**What is being asked:**
In the entries that follow, the lines from the line containing "Open Accounts settings" up to and including the line containing "Task: Open the Learn how link" must be copied exactly, with pictures omitted.

====== Excerpted records ======

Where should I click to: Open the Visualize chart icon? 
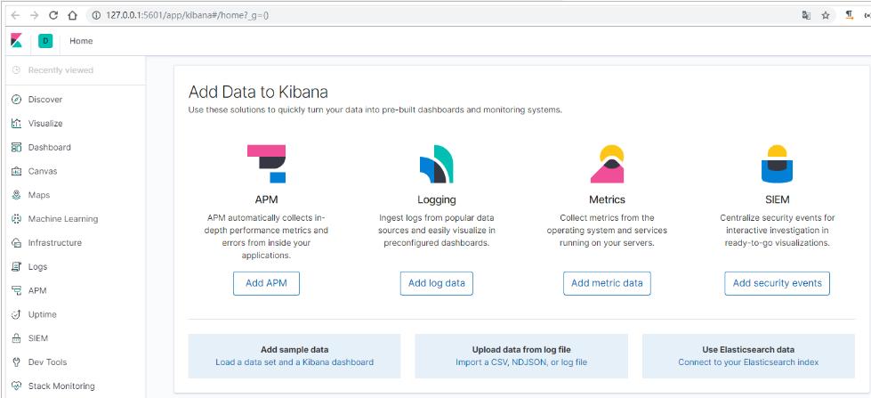[16, 124]
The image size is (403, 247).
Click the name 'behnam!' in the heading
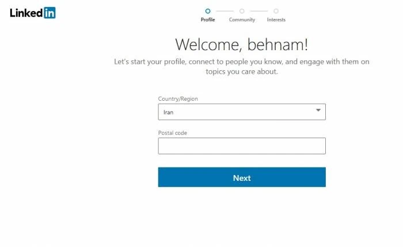pos(277,44)
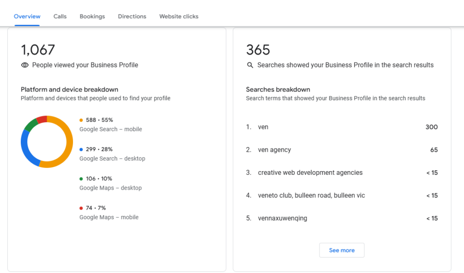Select the yellow Google Search mobile legend dot
The width and height of the screenshot is (464, 273).
pyautogui.click(x=82, y=120)
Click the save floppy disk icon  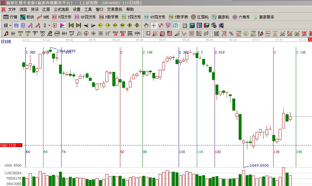click(x=207, y=25)
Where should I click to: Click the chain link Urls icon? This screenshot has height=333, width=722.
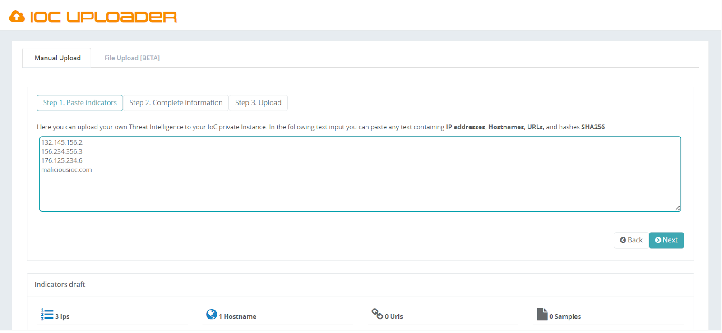[x=377, y=313]
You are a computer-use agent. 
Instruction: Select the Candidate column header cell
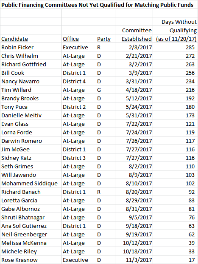(31, 39)
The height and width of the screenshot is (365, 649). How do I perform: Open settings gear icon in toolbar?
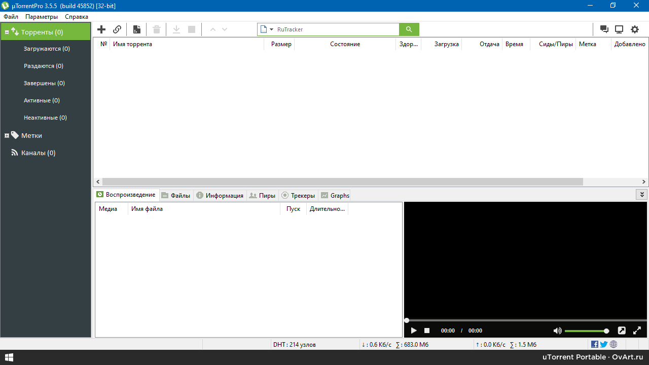pos(635,29)
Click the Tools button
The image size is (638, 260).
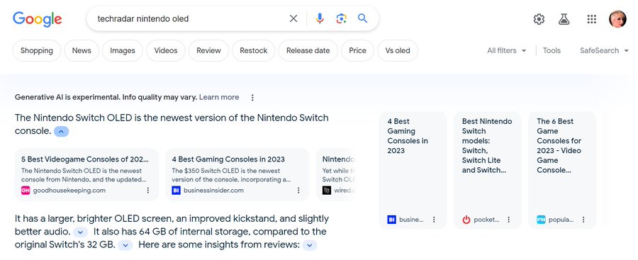[x=552, y=50]
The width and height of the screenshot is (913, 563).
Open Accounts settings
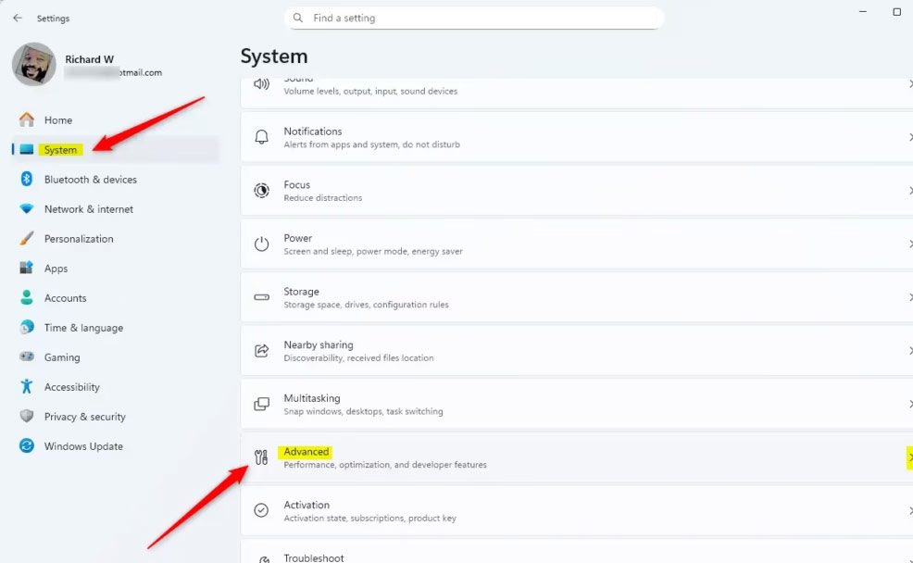[65, 297]
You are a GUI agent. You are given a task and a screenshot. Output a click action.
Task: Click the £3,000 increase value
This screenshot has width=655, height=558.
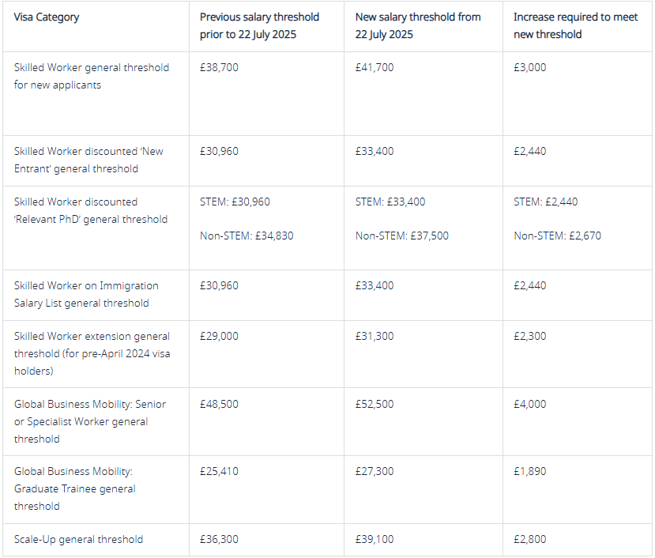pos(529,67)
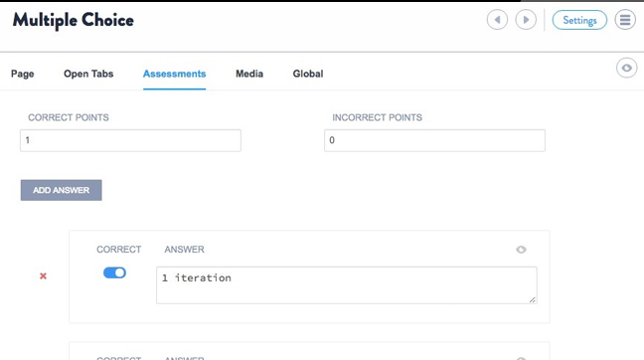Click the '1 iteration' answer text area

coord(347,285)
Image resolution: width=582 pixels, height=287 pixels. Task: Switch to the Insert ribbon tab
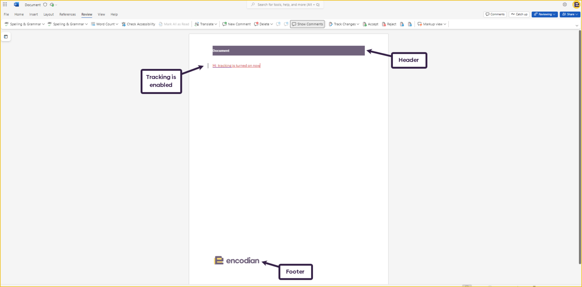pos(33,14)
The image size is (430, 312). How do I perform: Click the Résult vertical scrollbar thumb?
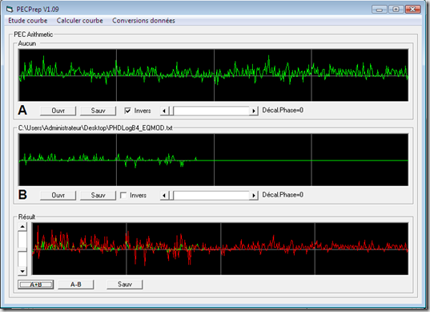tap(22, 249)
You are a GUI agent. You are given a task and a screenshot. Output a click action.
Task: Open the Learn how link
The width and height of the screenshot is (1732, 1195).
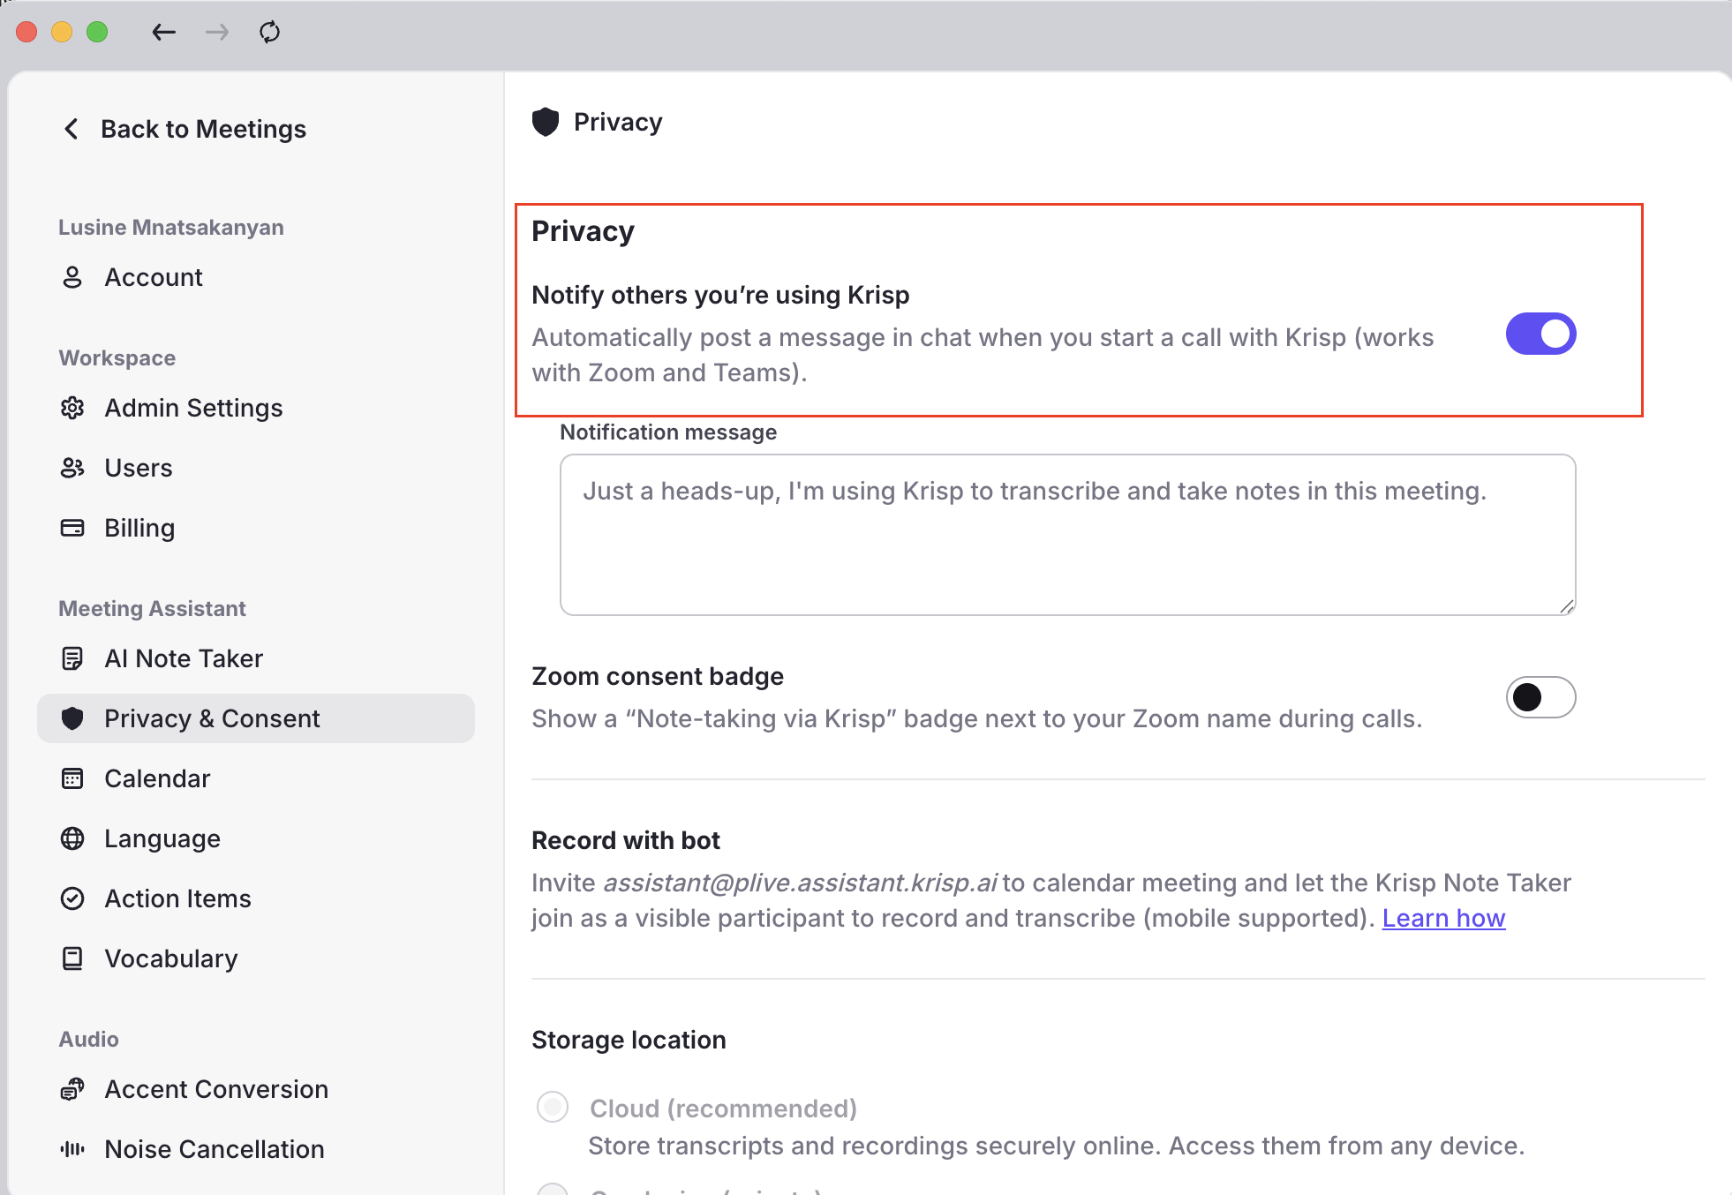pyautogui.click(x=1443, y=918)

======

**Output for this exercise:**
Open Accounts settings
[65, 297]
You are a GUI agent. You are given a task and a screenshot. Output a click action.
Task: Click the £3,000 increase value
This screenshot has width=655, height=558.
pos(529,67)
Click the '1 iteration' answer text area

coord(347,285)
Image resolution: width=582 pixels, height=287 pixels. Task: Switch to the Insert ribbon tab
pos(33,14)
The image size is (430, 312). How do I perform: Click the Résult vertical scrollbar thumb?
tap(22, 249)
You are a GUI agent. You are given a task and a screenshot. Output a click action.
Task: Open the Learn how link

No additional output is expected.